-- Exercise objective --
An exact copy of all the records is the expected answer.

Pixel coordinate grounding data
-----

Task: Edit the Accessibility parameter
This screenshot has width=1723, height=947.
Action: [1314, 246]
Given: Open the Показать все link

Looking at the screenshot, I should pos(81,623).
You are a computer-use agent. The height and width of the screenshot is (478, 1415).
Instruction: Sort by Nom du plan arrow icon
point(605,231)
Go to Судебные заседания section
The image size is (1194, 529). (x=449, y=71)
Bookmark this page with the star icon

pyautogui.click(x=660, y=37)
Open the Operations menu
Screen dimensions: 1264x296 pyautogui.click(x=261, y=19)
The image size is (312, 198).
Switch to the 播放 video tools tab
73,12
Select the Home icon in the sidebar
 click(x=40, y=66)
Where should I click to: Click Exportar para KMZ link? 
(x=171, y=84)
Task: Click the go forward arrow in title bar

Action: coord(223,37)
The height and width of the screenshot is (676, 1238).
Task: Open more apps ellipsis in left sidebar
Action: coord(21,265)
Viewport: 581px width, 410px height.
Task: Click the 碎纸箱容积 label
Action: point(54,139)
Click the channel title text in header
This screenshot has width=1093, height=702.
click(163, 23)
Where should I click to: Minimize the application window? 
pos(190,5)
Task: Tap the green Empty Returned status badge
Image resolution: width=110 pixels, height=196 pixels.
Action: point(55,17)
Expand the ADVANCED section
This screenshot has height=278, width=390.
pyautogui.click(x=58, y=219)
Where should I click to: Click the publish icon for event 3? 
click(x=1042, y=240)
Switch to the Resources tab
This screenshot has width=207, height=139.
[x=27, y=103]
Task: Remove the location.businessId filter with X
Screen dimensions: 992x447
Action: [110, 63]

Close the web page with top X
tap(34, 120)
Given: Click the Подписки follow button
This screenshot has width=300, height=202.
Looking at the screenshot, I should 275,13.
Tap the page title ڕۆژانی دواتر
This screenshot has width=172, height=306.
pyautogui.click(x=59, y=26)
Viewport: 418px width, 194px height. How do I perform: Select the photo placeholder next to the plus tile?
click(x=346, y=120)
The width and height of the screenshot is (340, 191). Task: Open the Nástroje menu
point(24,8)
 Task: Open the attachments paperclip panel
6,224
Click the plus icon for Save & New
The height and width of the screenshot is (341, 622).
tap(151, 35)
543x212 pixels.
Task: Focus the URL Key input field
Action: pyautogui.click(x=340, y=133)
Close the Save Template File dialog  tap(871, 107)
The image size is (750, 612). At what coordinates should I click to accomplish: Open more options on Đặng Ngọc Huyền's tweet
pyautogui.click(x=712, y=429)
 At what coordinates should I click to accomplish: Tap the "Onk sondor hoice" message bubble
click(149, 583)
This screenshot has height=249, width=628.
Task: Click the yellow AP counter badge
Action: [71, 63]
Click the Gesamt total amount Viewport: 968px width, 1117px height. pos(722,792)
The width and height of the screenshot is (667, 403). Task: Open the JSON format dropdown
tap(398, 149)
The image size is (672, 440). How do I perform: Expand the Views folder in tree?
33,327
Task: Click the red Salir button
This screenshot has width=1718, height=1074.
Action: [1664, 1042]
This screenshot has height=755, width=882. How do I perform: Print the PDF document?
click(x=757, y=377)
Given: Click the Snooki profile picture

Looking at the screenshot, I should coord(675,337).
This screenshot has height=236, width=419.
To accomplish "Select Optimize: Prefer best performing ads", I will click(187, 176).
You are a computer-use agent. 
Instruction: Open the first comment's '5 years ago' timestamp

-----

-- Answer space --
Task: Edit the Accessibility parameter
This screenshot has width=1723, height=947.
Action: [1314, 246]
Given: Open the Показать все link

Looking at the screenshot, I should pos(81,623).
You are a computer-use agent. The height and width of the screenshot is (478, 1415).
Instruction: Sort by Nom du plan arrow icon
point(605,231)
Go to Судебные заседания section
The image size is (1194, 529). (x=449, y=71)
Bookmark this page with the star icon

pyautogui.click(x=660, y=37)
Open the Operations menu
Screen dimensions: 1264x296 pyautogui.click(x=261, y=19)
The image size is (312, 198).
Switch to the 播放 video tools tab
73,12
Select the Home icon in the sidebar
 click(x=40, y=66)
Where should I click to: Click Exportar para KMZ link? 
(x=171, y=84)
Task: Click the go forward arrow in title bar

Action: coord(223,37)
The height and width of the screenshot is (676, 1238).
Task: Open more apps ellipsis in left sidebar
Action: coord(21,265)
Viewport: 581px width, 410px height.
Task: Click the 碎纸箱容积 label
Action: point(54,139)
Click the channel title text in header
This screenshot has width=1093, height=702.
click(163, 23)
Where should I click to: Minimize the application window? 
pos(190,5)
Task: Tap the green Empty Returned status badge
Image resolution: width=110 pixels, height=196 pixels.
Action: point(55,17)
Expand the ADVANCED section
This screenshot has height=278, width=390.
pyautogui.click(x=58, y=219)
Where should I click to: Click the publish icon for event 3? 
click(x=1042, y=240)
Switch to the Resources tab
This screenshot has width=207, height=139.
[x=27, y=103]
Task: Remove the location.businessId filter with X
Screen dimensions: 992x447
Action: [110, 63]

Close the web page with top X
tap(34, 120)
Given: Click the Подписки follow button
This screenshot has width=300, height=202.
Looking at the screenshot, I should 275,13.
Tap the page title ڕۆژانی دواتر
This screenshot has width=172, height=306.
pyautogui.click(x=59, y=26)
Viewport: 418px width, 194px height. How do I perform: Select the photo placeholder next to the plus tile?
click(x=346, y=120)
The width and height of the screenshot is (340, 191). Task: Open the Nástroje menu
point(24,8)
 Task: Open the attachments paperclip panel
6,224
Click the plus icon for Save & New
The height and width of the screenshot is (341, 622).
tap(151, 35)
543x212 pixels.
Task: Focus the URL Key input field
Action: pyautogui.click(x=340, y=133)
Close the Save Template File dialog  tap(871, 107)
The image size is (750, 612). At what coordinates should I click to accomplish: Open more options on Đặng Ngọc Huyền's tweet
pyautogui.click(x=712, y=429)
 At what coordinates should I click to accomplish: Tap the "Onk sondor hoice" message bubble
click(149, 583)
This screenshot has height=249, width=628.
Task: Click the yellow AP counter badge
Action: [71, 63]
Click the Gesamt total amount Viewport: 968px width, 1117px height. pos(722,792)
The width and height of the screenshot is (667, 403). Task: Open the JSON format dropdown
tap(398, 149)
The image size is (672, 440). How do I perform: Expand the Views folder in tree?
33,327
Task: Click the red Salir button
This screenshot has width=1718, height=1074.
Action: [1664, 1042]
This screenshot has height=755, width=882. How do I perform: Print the PDF document?
click(x=757, y=377)
Given: Click the Snooki profile picture

Looking at the screenshot, I should coord(675,337).
This screenshot has height=236, width=419.
To accomplish "Select Optimize: Prefer best performing ads", I will click(187, 176).
You are a computer-use agent. 
Instruction: Open the first comment's '5 years ago' timestamp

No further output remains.